Voci per trovare ciò che appare sullo schermo:
┌──

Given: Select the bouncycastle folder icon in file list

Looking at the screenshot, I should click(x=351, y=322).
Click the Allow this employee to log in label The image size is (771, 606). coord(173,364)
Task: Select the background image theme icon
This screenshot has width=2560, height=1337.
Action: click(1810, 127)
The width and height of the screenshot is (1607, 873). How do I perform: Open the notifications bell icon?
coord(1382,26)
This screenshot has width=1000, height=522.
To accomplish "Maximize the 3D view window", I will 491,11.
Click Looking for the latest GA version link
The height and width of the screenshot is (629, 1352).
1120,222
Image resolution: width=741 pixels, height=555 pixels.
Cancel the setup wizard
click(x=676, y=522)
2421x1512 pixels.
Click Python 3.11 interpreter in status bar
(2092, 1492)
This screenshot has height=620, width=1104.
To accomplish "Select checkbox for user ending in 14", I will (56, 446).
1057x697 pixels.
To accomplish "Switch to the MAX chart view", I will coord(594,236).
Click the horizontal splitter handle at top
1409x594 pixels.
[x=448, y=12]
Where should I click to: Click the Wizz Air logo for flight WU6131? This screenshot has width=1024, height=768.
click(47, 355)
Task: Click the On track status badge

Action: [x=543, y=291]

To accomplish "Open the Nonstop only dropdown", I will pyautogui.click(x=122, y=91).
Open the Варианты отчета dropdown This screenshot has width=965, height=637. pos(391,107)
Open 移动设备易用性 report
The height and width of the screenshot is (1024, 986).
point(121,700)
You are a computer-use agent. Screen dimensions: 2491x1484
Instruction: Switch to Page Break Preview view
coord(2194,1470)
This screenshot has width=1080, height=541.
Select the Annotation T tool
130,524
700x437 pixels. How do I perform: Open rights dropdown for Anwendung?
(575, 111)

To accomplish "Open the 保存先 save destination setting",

└──

_Consegna_.
Riscrivi identiche le voci qui sopra, dall'inizio fino alla riga che contiene "Action: click(1810, 127)", compresa.

_Risultato_.
Given: Select the bouncycastle folder icon in file list

Looking at the screenshot, I should click(x=351, y=322).
Click the Allow this employee to log in label The image size is (771, 606). coord(173,364)
Task: Select the background image theme icon
This screenshot has width=2560, height=1337.
Action: click(1810, 127)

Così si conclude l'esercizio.